Fremontodendron 'Californian Glory'
Fast growing evergreen bush with copious quantities of large yellow flowers in late spring. A fine site but fairly shapeless if left to its own devices so often trained up against a wall which works well. They don't like wet roots so being in the rain-shadow of a building (dryer beneath the gutter) works well too.

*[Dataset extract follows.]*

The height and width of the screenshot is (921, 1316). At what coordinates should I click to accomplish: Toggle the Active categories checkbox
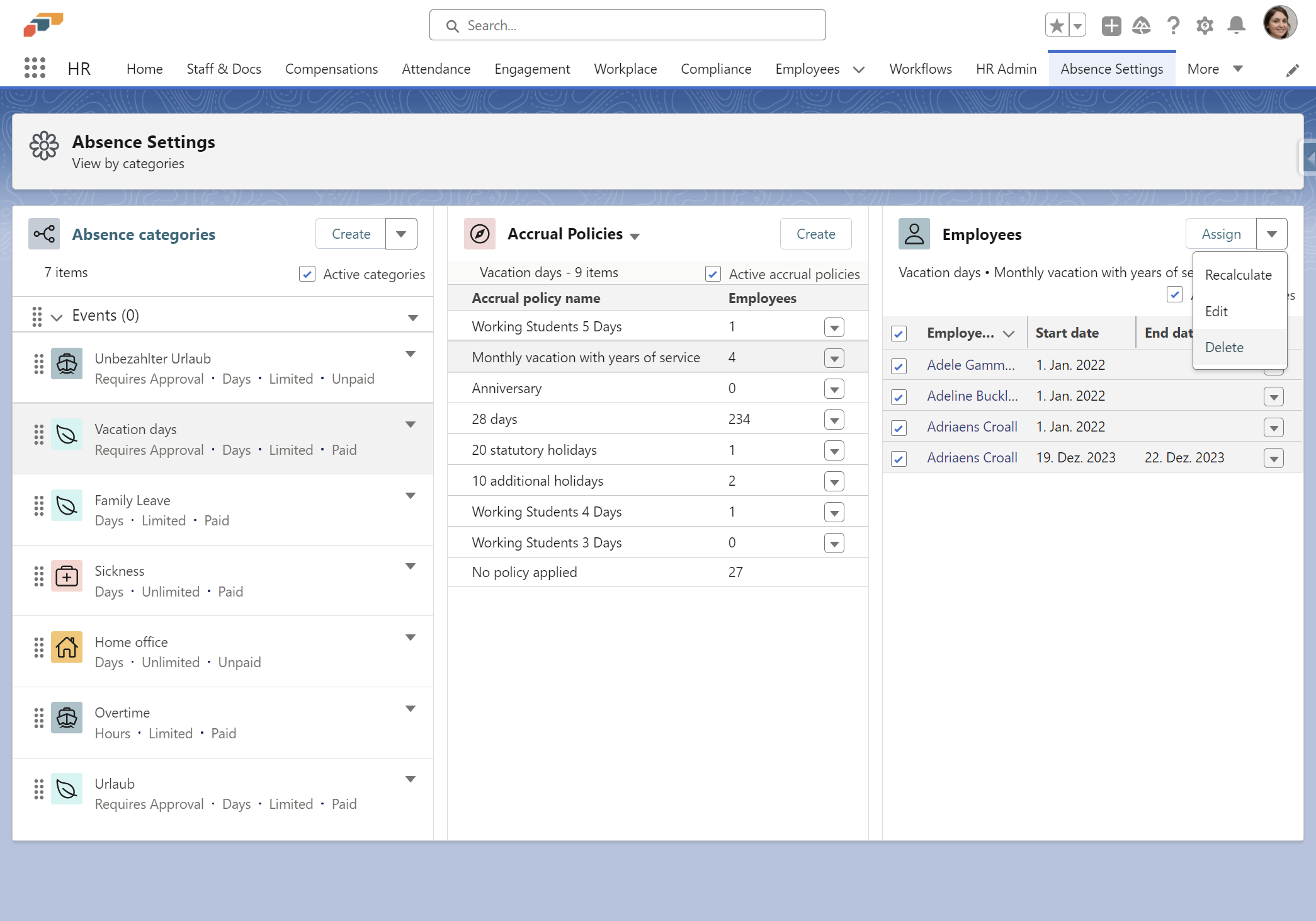click(x=307, y=274)
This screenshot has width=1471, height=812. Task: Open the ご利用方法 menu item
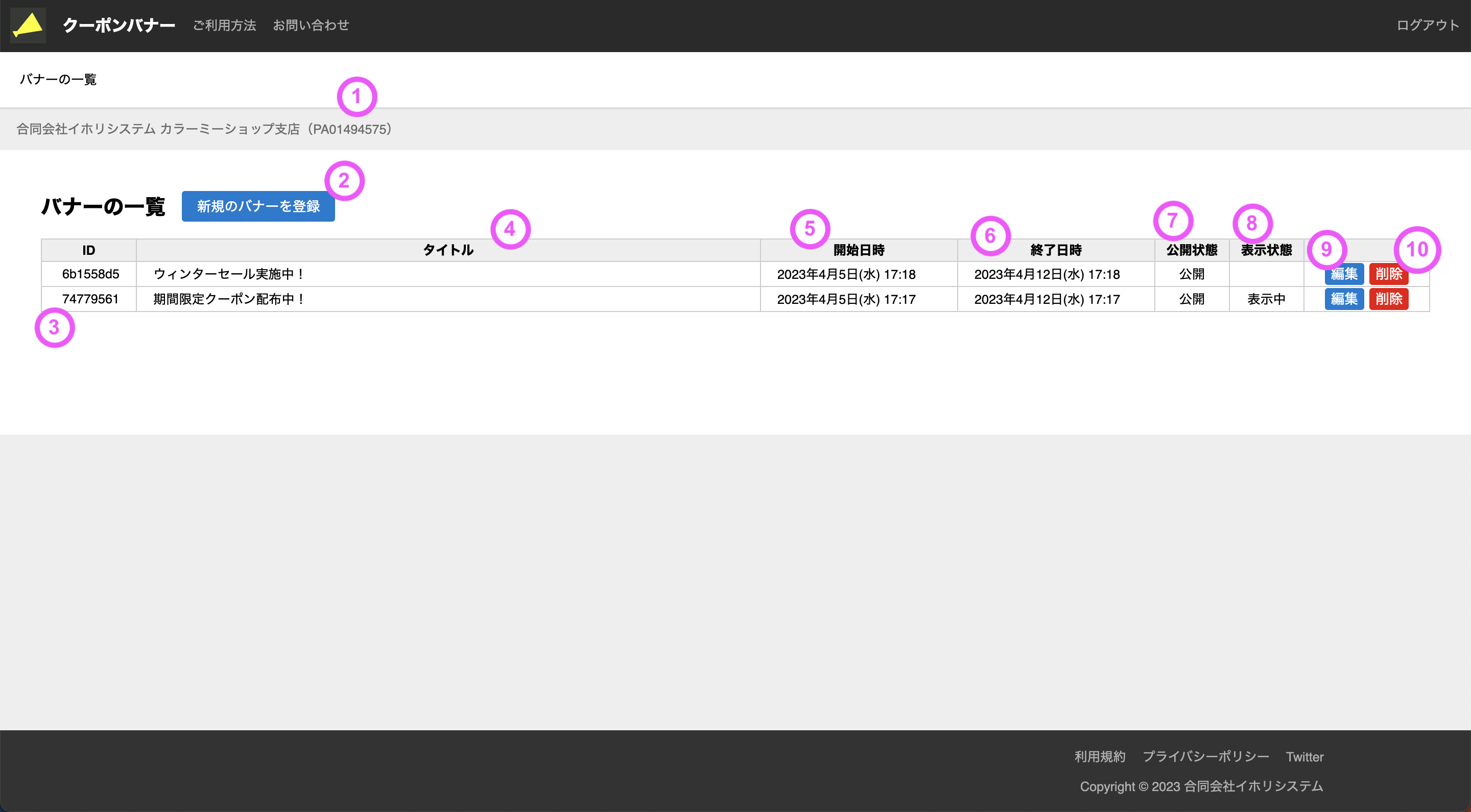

There are a number of plants from southern California that seem perfectly happy in our climate and this is one but they don't seem to last as long as in their native habitat. At first they seem to rejoice at the unaccustomed abundance of water and then - later - despair at having too much and give up the ghost. Ceanothus are much the same. This is called the Flannel Bush in California (why? no idea) and becomes quite a wide and tall shrub that's used to having no rain between March and October. I was told by a knowledgeable lady at Santa Barbara Botanic Garden that she knew of a very happy plant that her friend decided to water one day in mid-summer and it promptly died. Growing it in the rain shadow of the roof keeps it drier in this country and hence it becomes known by that peculiar expression - 'Wall Shrub'. Its branches and leaves are covered in a dusty substance called 'indumentum'. Wrap up when giving this plant a haircut - it's itchy as anything. Not toxic - just itchy. While on the subject, this always benefits from having a haircut (it becomes denser and tighter and better looking) but do it during the summer not in the autumn. Autumn pruning can cause the sap to rise and then a hard frost could be fatal.
Propagated by us from cuttings.
IF IT HAS AN AMBER TRAFFIC LIGHT
Hardy in the Home Counties if sensibly sited (avoiding severe frost pockets, for example). Many Amber Labelled Plants are from cuttings from well-established plants that have survived many harsh winters in the South-East.
This is only meant as a guide. Please remember we're always on hand to give advice about plants and their frost hardiness.
Please remember that these coloured labels are only a rough guide.
General Point about Plant Hardiness: The commonly held belief that it's better to 'plant small' is perfectly true with herbaceous plants, but not necessarily true with woody plants. They need some 'wood' on them to survive severe cold - so plants of marginal hardiness in very cold areas should really be planted LARGER, rather than smaller, wherever possible.